PROBLEMS TO WORK ON »
A. Using the solar roadways text, explain why one panel's yearly energy output cannot be stated as a single figure.
B. According to the solar roadways text, what is the wattage of the SR4 panel?

It is obvious that it is time to modernize the highway system and create the first roadway system with a return on investment (ROI). In this way, two goals can be accomplished simultaneously: the creation of a modular, modern infrastructure while creating the renewable energy needed to effectively end the current dependence on fossil fuels.
The U.S. has enormous energy needs with only a small percentage currently being supplied by renewables. From the U.S. Energy Information Administration:
“Sunshine is radiant energy from the sun. The amount of solar radiation, or solar energy, that the earth receives each day is many times greater than the total amount of all energy that people consume each day. “
“Solar Energy systems/power do not produce air pollution, water pollution, or greenhouse gases. Using solar energy can have a positive, indirect effect on the environment when solar energy replaces or reduces the us of other energy sources that have larger effects on the environment.“
“The electricity generation mix continues to experience a rapid rate of change, with renewables the fastest-growing source of electricity generation through 2050 because of continuing declines in the capital costs for solar and wind that are supported by federal tax credits and higher state-level renewables targets.”
It is apparent that renewable energy, including solar energy, currently meets very little of the energy needs for the U.S. Solar Roadways® is emerging as solar technology is advancing and costs of solar cells are declining – a perfect combination.
Using very conservative numbers, calculations indicate that if all driving and walking surfaces in the U.S. were converted to Solar Roadway panels, they could produce over three times the electricity used in the United States. In fact, just the “lower 48” could almost produce enough electricity to supply the entire world. To see more detail about those calculations, click here.
There are many misconceptions about solar energy production. People often ask: “How many panels will it take to power my house?” or “How much energy will one panel produce in a year”? The answer to both questions is “It depends on a multitude of variable factors”. For example, a driveway in Minnesota is not going to generate as much energy as the same sized driveway in Arizona.
It’s easier to think about panels in terms of wattage.
Each of the SR full-size hexagonal panels covers an area of about 4.39 square feet. The SR2 panels were 36-watt panels. The SR3 panels were 44-watt panels. Our latest model, SR4, is a 48-watt panel.
The amount of power produced depends entirely upon the amount of sunshine available, so in addition to the variable of location discussed above, other variables include: the degree of shading, season/time of the year, time of day, and other local microclimatatic factors. It’s normal for solar gain to increase in sunny seasons and conditions and decrease when less sunshine is available. Potential customers will want to understand what they can expect from their exact location in each season as well as the averaged amount per year.

Saved entries »
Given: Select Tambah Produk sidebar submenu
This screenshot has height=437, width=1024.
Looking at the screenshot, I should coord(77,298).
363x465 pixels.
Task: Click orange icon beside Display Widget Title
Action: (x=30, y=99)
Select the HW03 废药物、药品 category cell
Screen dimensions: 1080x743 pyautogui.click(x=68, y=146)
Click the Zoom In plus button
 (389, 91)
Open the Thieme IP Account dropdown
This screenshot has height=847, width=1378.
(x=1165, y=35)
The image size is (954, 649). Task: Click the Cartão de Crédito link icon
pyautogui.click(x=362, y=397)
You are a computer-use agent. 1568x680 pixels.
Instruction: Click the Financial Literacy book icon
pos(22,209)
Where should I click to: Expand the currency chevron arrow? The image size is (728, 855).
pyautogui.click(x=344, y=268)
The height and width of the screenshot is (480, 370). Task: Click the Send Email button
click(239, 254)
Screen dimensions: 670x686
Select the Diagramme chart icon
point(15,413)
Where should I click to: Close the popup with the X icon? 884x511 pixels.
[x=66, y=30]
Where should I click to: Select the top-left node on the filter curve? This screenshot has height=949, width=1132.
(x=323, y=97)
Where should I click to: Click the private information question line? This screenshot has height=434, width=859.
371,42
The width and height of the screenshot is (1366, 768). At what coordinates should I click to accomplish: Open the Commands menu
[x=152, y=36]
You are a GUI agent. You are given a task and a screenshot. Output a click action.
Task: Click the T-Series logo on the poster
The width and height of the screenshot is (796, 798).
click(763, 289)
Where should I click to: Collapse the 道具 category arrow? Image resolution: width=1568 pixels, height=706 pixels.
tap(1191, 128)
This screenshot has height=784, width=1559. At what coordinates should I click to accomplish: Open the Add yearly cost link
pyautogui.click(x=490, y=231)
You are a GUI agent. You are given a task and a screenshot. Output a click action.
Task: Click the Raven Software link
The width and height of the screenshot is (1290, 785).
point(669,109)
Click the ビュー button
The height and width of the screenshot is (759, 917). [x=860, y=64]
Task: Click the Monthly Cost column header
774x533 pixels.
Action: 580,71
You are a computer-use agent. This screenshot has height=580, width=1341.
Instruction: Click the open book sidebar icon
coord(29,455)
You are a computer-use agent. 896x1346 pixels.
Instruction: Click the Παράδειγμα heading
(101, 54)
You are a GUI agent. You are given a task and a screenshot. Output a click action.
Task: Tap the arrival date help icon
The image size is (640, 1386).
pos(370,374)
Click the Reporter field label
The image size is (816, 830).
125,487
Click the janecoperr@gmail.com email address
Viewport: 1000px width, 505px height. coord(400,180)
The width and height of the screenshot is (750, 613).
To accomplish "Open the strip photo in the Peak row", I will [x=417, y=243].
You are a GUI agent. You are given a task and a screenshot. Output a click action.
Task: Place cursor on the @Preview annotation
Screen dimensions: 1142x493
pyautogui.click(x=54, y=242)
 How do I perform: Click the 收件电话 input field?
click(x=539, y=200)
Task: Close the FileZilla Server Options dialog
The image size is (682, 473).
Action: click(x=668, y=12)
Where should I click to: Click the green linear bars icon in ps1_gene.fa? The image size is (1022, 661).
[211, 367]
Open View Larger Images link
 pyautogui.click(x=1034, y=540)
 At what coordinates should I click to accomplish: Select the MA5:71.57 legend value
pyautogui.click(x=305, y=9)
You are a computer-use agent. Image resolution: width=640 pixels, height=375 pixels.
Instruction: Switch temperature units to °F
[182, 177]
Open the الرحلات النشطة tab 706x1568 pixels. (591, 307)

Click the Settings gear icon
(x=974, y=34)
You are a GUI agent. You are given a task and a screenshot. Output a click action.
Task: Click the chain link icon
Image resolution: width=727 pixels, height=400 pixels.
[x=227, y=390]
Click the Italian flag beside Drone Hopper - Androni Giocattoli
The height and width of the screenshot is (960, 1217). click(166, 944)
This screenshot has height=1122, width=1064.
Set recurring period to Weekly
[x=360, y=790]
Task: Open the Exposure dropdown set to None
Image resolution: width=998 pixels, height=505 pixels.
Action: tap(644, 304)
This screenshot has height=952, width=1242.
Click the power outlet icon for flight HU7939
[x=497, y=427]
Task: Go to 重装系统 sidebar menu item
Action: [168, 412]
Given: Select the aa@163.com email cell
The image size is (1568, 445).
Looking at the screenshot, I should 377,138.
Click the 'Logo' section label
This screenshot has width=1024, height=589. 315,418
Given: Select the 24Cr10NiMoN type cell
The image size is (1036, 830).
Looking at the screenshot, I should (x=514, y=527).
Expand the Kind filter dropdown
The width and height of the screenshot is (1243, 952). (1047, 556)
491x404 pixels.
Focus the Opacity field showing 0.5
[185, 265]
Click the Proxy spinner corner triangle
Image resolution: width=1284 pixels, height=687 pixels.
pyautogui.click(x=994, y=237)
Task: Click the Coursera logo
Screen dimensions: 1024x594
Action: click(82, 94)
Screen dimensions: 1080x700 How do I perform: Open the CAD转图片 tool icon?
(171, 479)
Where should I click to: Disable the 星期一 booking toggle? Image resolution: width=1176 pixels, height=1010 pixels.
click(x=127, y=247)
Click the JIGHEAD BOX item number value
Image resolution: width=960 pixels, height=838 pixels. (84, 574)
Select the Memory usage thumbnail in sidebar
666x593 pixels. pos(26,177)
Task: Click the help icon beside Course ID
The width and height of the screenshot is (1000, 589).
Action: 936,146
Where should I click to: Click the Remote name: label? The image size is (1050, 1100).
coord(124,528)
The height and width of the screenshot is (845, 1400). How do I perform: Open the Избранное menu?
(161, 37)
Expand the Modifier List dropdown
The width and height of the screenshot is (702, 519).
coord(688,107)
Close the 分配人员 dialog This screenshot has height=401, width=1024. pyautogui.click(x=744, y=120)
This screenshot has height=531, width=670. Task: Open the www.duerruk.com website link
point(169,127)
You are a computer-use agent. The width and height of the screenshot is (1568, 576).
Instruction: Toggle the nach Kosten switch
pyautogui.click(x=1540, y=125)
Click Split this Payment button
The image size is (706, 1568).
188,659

ANSWERS PROVIDED »
A. A panel's power output depends entirely on how much sunshine it receives. That varies with location, such as Minnesota versus Arizona, and with shading, season, time of day, and local microclimate factors.

B. The SR4 is a 48-watt panel.